Under these circumstances, FWB is not an accurate label, because it does not reflect what you’re actually experiencing. And, because your relationship is mislabeled, it can contribute to feeling less deserving of the feelings you’re having. You’re hiding what you feel, which delegitimizes the relationship, and since you’re “only” an FWB, you’re not “allowed” to feel emotionally invested. When the other person wanders off, you have to pretend not to be heartbroken.

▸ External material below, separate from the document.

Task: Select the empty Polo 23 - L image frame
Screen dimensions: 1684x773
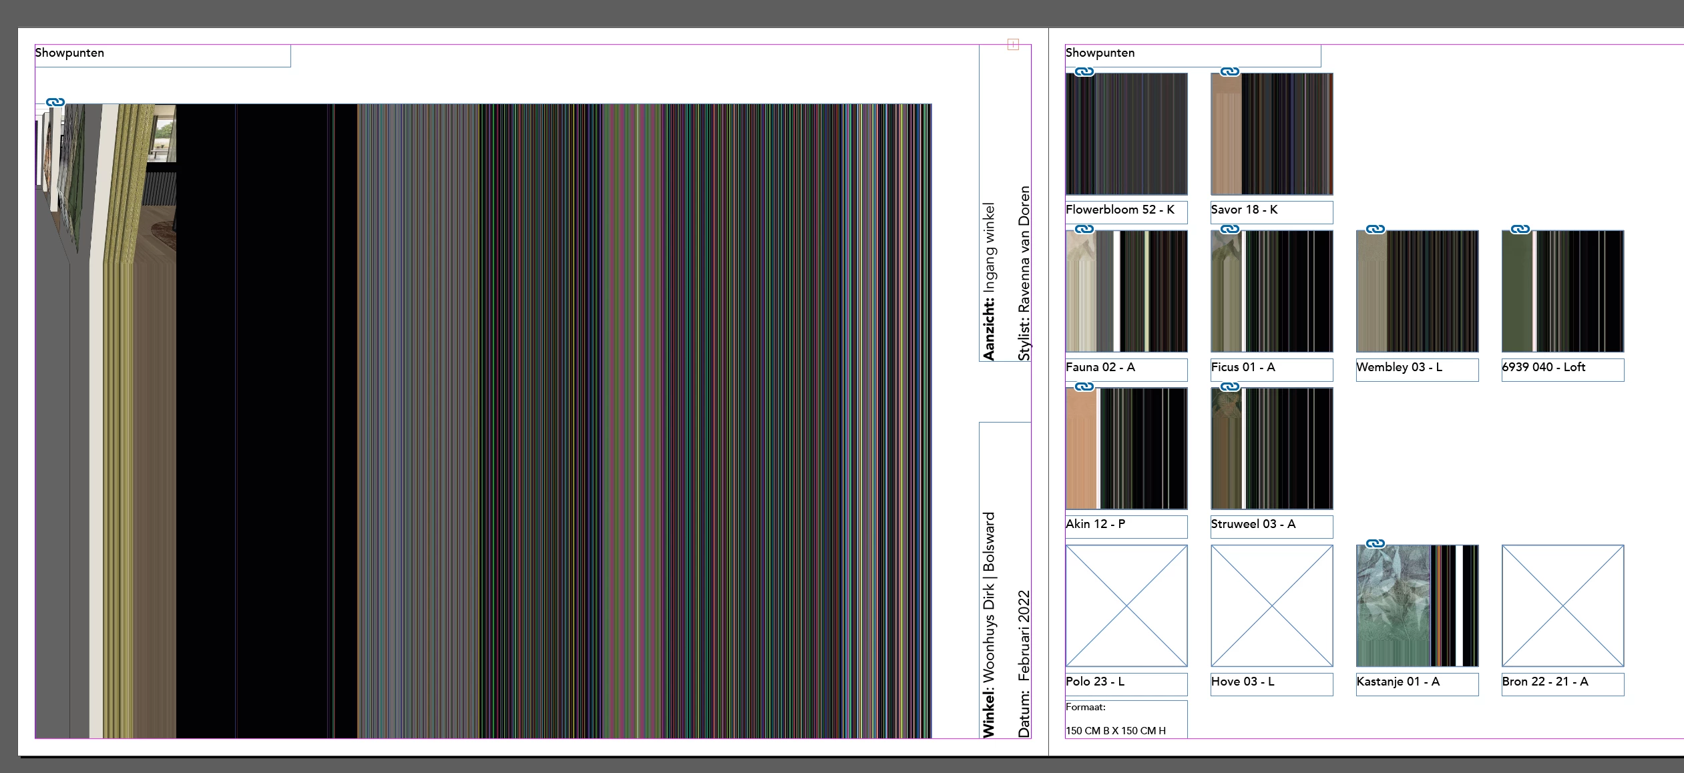Action: pyautogui.click(x=1126, y=605)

FWB is also not an accurate description when it feels like your new friend is imposing an arrangement on you that is convenient for them, at your emotional expense, whether they are aware of that or not. It’s confusing to try to develop friendship founded on a sexual relationship which is guided by a rule system where many of the rules, have to be invented as you go. Or, when you’re trying to force a friendship so that you can add sex as a benefit, where does the friendship part fit in? That’s putting the benefits before the friendship. You may have started out thinking that the label of FWB was a good idea, but since the territory can be so uncharted, yours and your friend’s feelings may change in infinite ways, and the label can quickly become a hindrance, not a help.

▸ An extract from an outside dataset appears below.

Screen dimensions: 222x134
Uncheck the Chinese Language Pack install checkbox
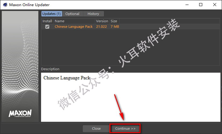tap(47, 27)
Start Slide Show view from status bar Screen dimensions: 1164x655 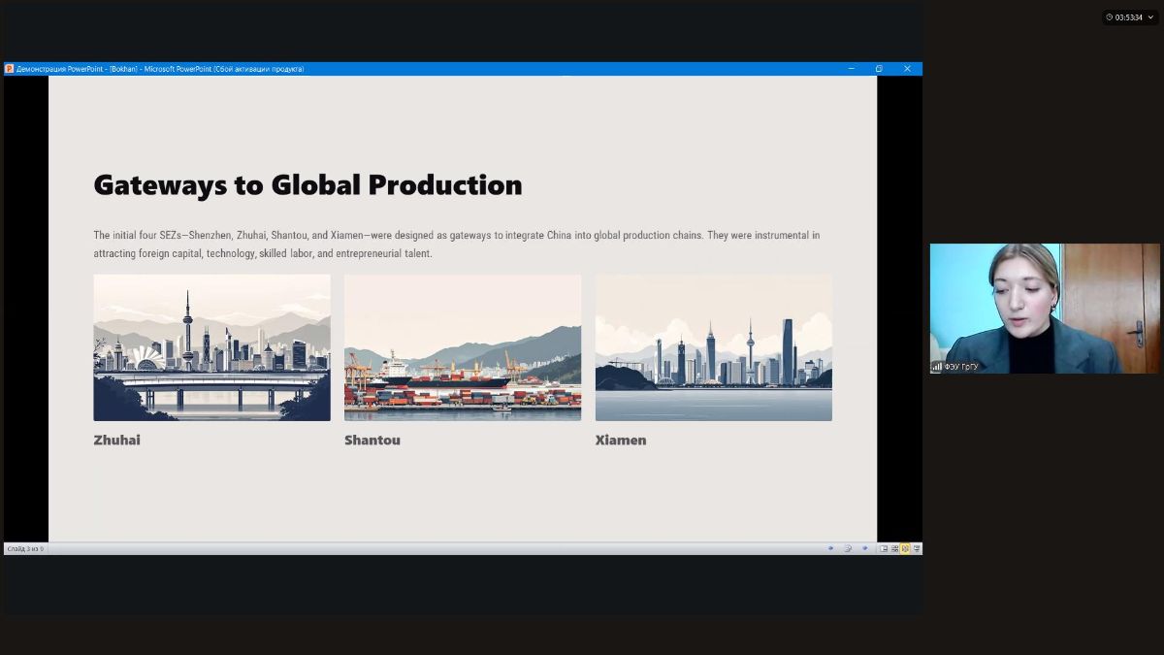[x=917, y=548]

That’s not to say an FWB arrangement isn’t possible. Sexual exploration can and often does become a part of an existing friendship between consenting people. Or you may have been in a romantic and/or sexual relationship with this person earlier in your life, but now it’s morphed into a friendship. In any of these circumstances, the sexual connection may remain or may be reintroduced. But the common thread is the history between you, the investment you share in the friendship, and trust that has formed as a result. You recognize that you both enjoy the chemistry, but that you may not be as compatible emotionally as you are sexually. It’s a mutually understood experience. The connection you have as friends determines whether this time in your life and in your relationship is a good time to be sharing benefits, then it’s a label that better fits.

However, when you ask to be FWBs with someone you don’t know, or barely know, or before you’ve developed a connection, you’re putting stress and expectations on a relationship that hasn’t even formed yet. There are many flaws in this formula, the greatest of which is that it has the potential to cheapen what you call a friend.

Rather, when you recognize that you would like to connect and have intimacy and trust with someone, but you’re not ready to be in a committed relationship, or you don’t want to manage expectations early in a relationship, what is really happening is that you are figuring it out as you go. You are figuring out what you want and don’t want. It’s more freeing and less constricting than giving the wrong label to what you’re trying to create.

Not labeling a new arrangement, situation, or relationship takes some of the pressure off, sets up more room to get to know each other as friends and keeps the communication lines open. The good news is that developing an investment in the “friends” part solidifies the foundation for friendship, and can also enhance the benefits.